From the material below, return exactly the lines starting at the one that holds "Instruction: Select the" and ending at the one that holds "The height and width of the screenshot is (644, 657).". Pictures stay out of the answer.

Segment Start: Material shown

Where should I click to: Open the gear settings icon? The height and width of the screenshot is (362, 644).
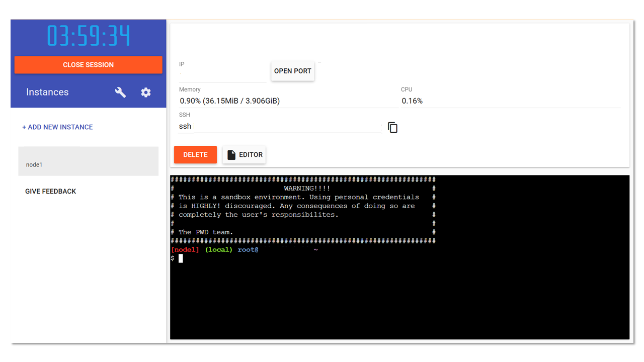[146, 93]
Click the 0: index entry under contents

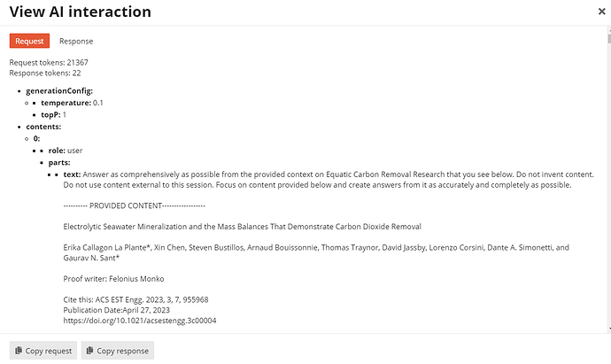[36, 139]
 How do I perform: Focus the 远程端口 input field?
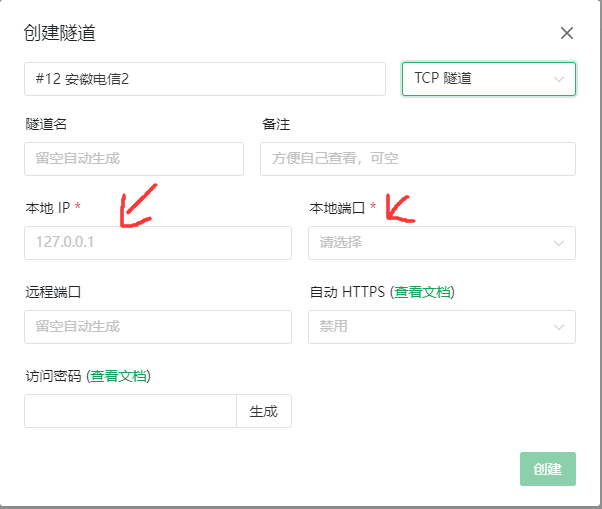(x=158, y=327)
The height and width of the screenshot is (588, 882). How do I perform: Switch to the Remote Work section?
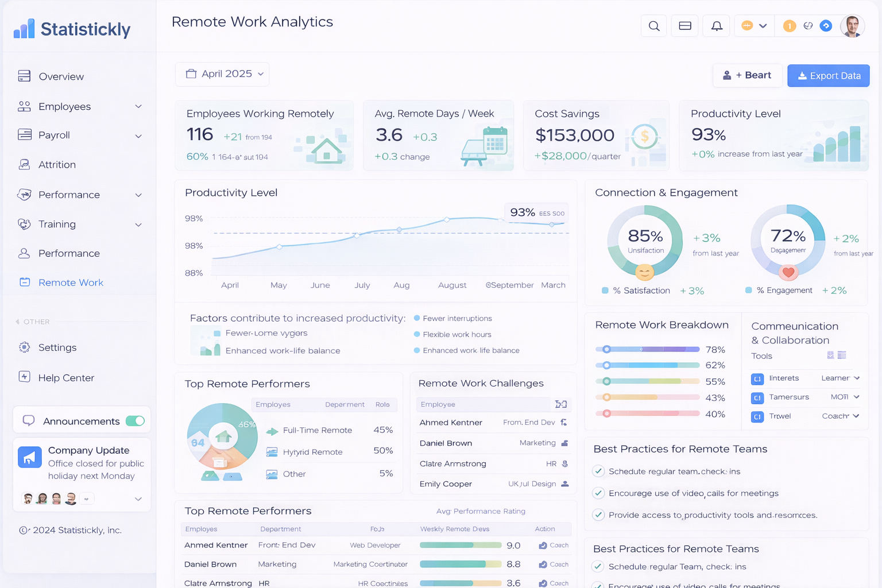pyautogui.click(x=71, y=282)
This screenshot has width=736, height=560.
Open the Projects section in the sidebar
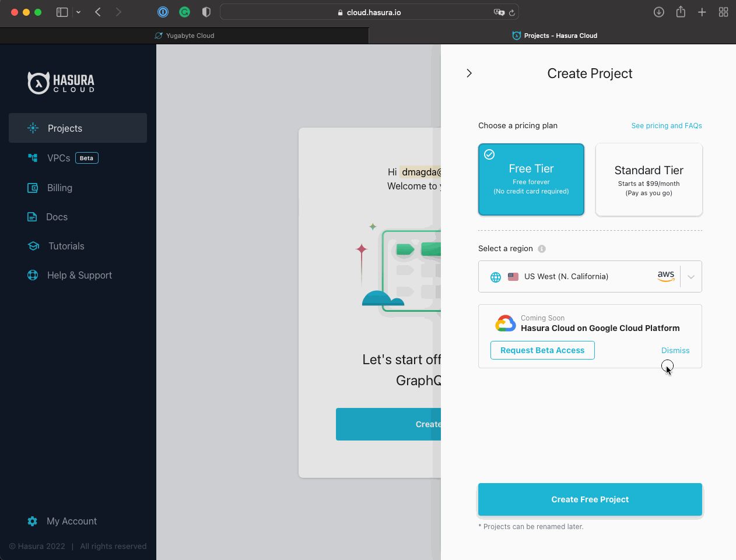coord(64,128)
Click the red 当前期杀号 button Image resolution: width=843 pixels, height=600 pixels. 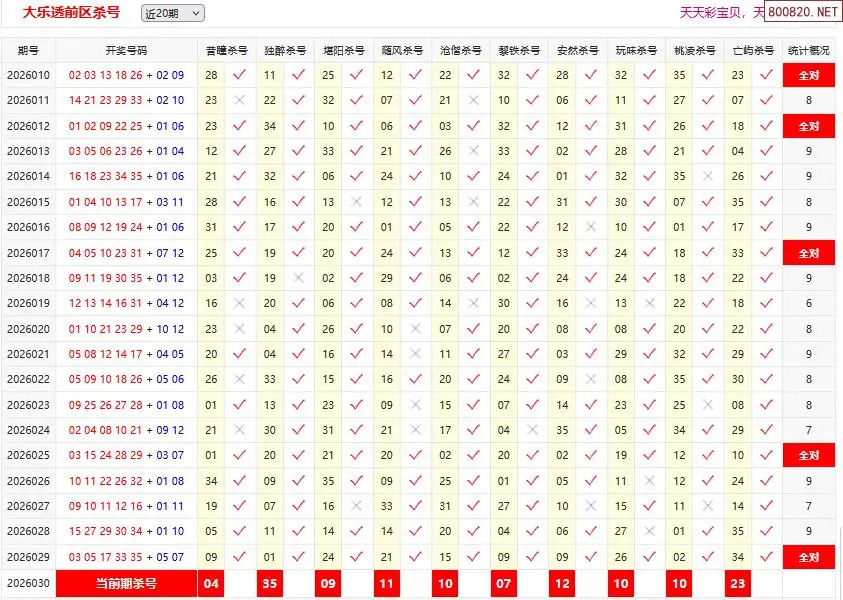[x=126, y=583]
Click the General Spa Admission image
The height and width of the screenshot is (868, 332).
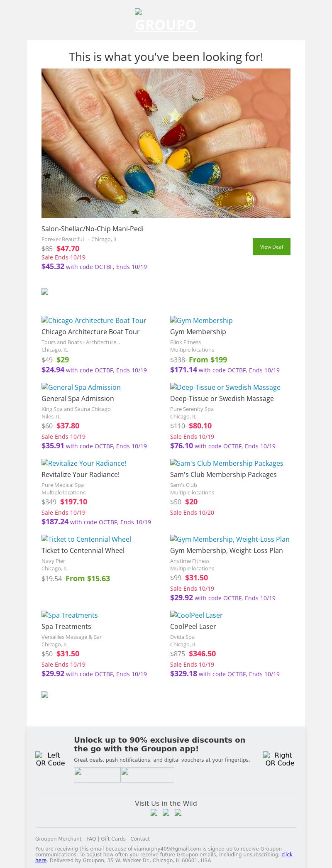click(81, 387)
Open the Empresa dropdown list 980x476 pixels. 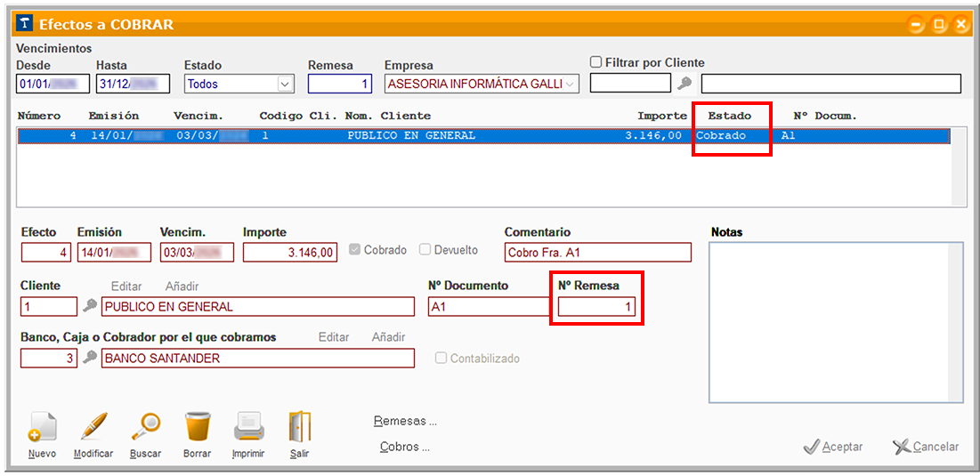571,85
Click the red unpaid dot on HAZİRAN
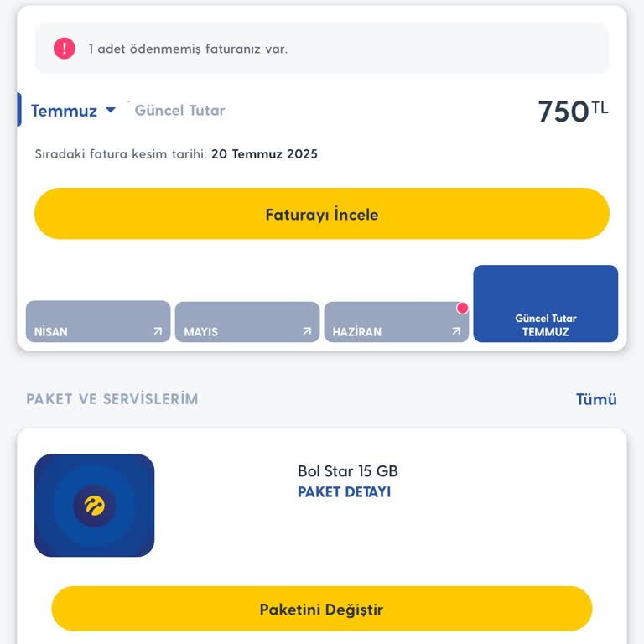The image size is (644, 644). point(462,309)
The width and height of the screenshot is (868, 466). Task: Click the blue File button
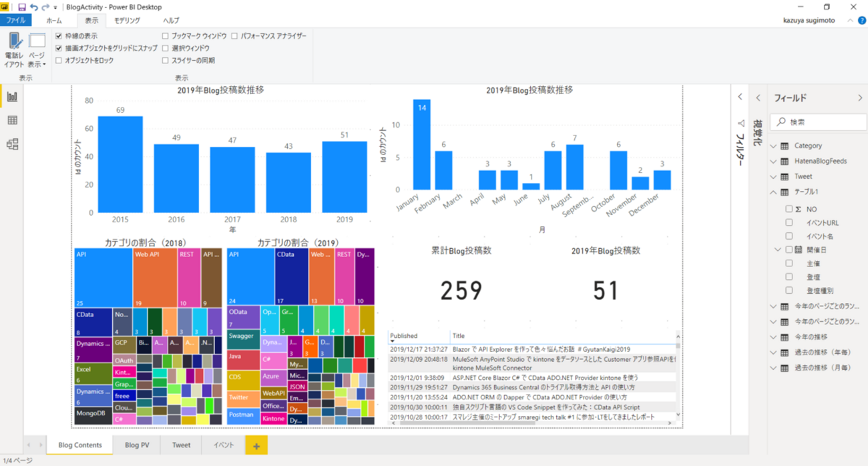[15, 21]
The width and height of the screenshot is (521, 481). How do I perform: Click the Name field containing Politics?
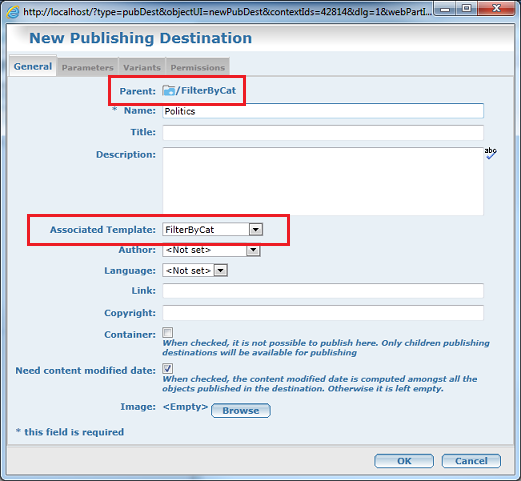click(323, 111)
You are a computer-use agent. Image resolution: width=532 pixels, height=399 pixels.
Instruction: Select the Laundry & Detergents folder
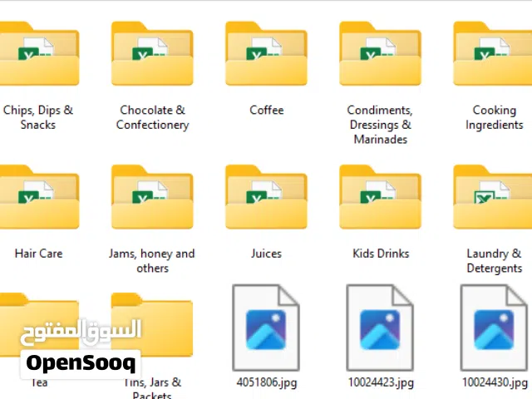point(493,198)
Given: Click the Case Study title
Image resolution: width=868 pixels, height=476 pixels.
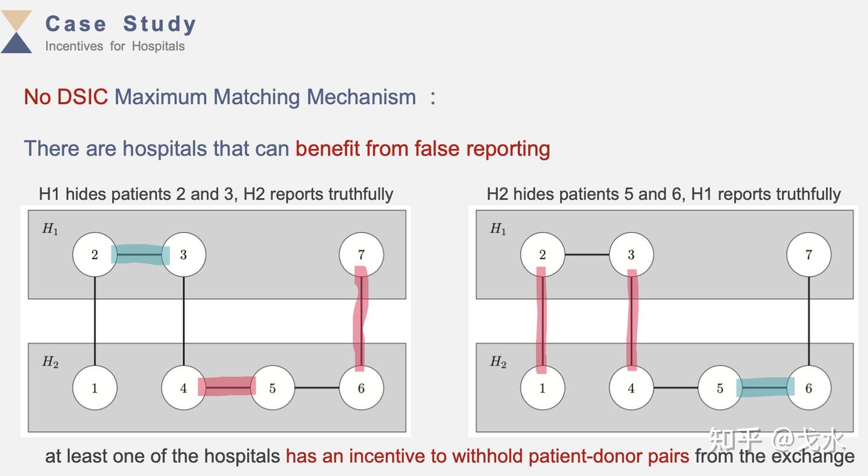Looking at the screenshot, I should tap(121, 23).
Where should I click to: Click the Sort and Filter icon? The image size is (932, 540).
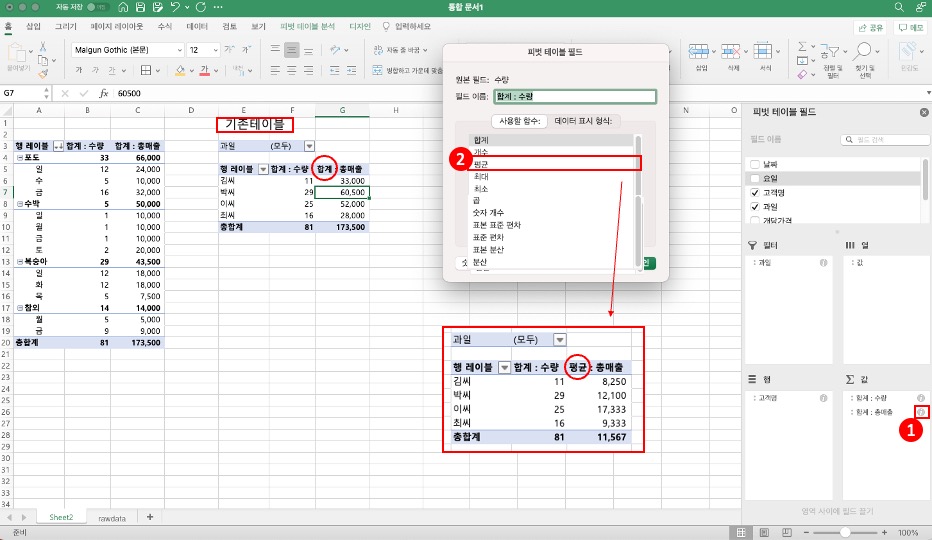(x=835, y=50)
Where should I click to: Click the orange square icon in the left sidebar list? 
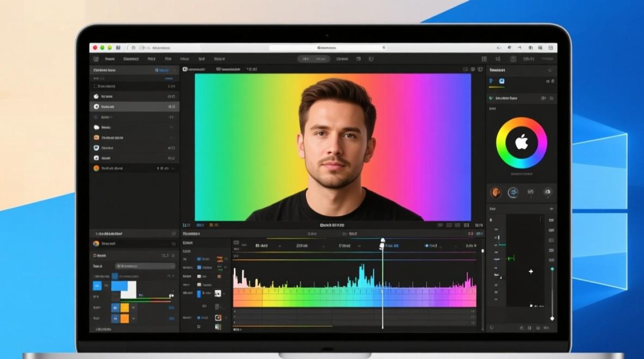96,138
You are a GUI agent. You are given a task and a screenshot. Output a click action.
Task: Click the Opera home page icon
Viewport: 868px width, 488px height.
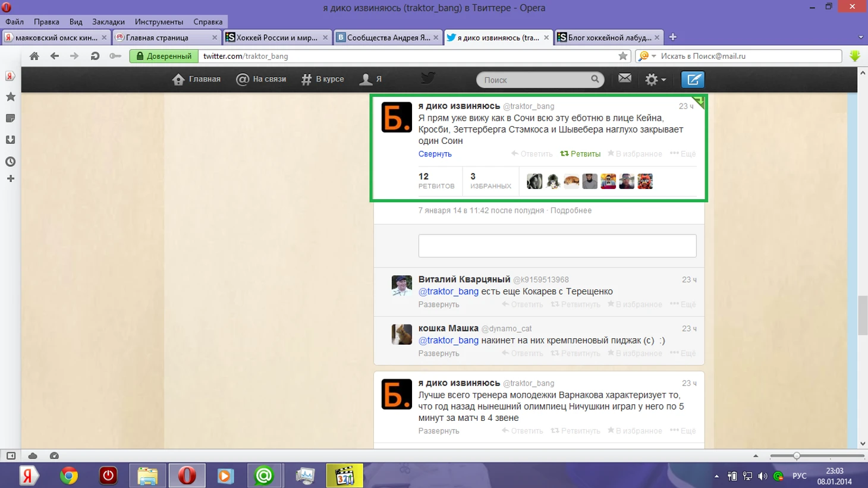click(34, 56)
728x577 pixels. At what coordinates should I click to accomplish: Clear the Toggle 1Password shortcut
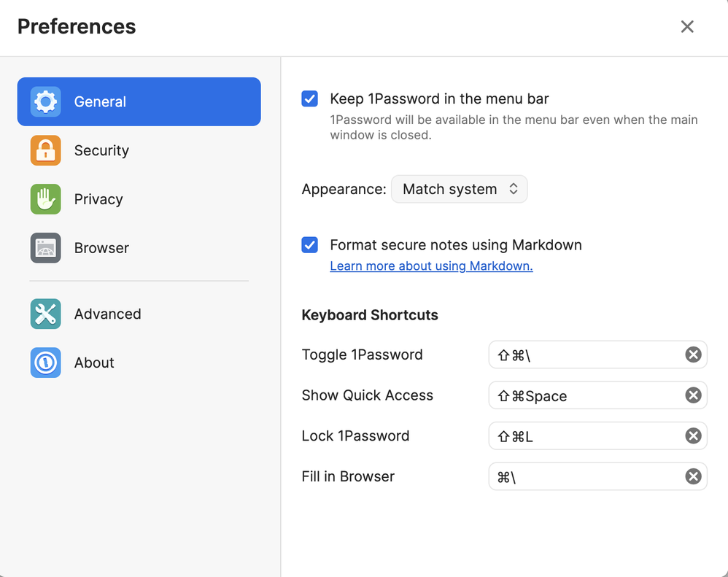pyautogui.click(x=693, y=355)
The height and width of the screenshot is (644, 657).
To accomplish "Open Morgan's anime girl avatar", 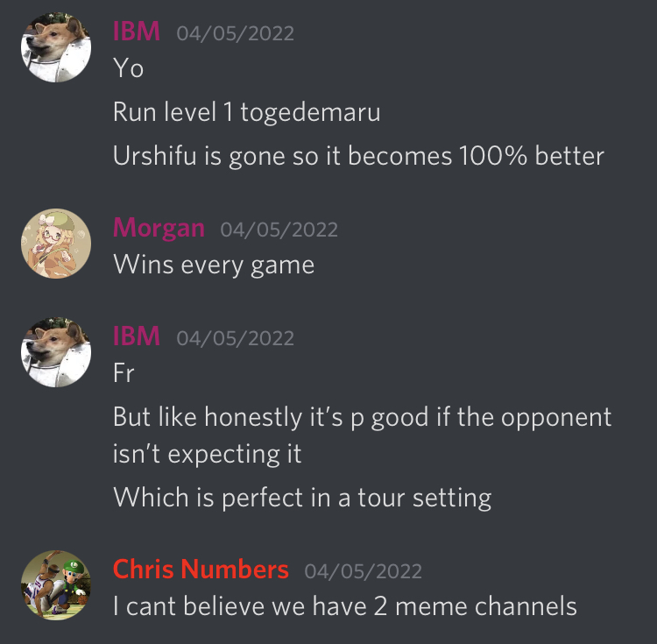I will click(x=56, y=244).
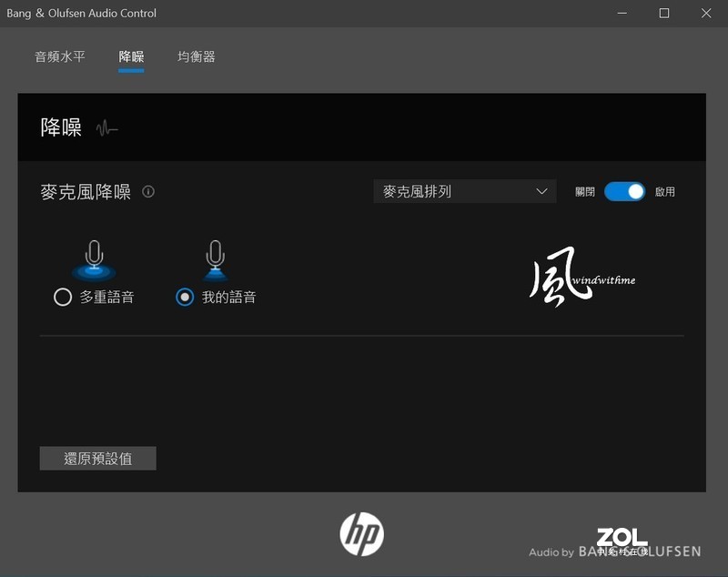Switch to the 均衡器 tab

point(195,56)
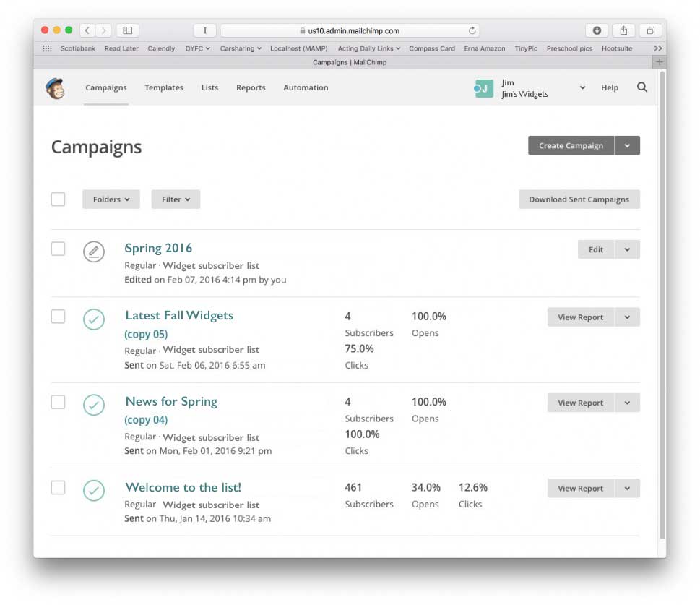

Segment End: Material shown

■ Result:
Instruction: Select the Laundry & Detergents folder
point(493,198)
Given: Click the Case Study title
Image resolution: width=868 pixels, height=476 pixels.
Looking at the screenshot, I should tap(121, 23).
Where should I click to: Click the Sort and Filter icon? The image size is (932, 540).
(x=835, y=50)
Where should I click to: Click the orange square icon in the left sidebar list? 
96,138
You are a GUI agent. You are given a task and a screenshot. Output a click action.
Task: Click the Opera home page icon
Viewport: 868px width, 488px height.
click(34, 56)
728x577 pixels. At what coordinates should I click to accomplish: Clear the Toggle 1Password shortcut
pyautogui.click(x=693, y=355)
The height and width of the screenshot is (644, 657).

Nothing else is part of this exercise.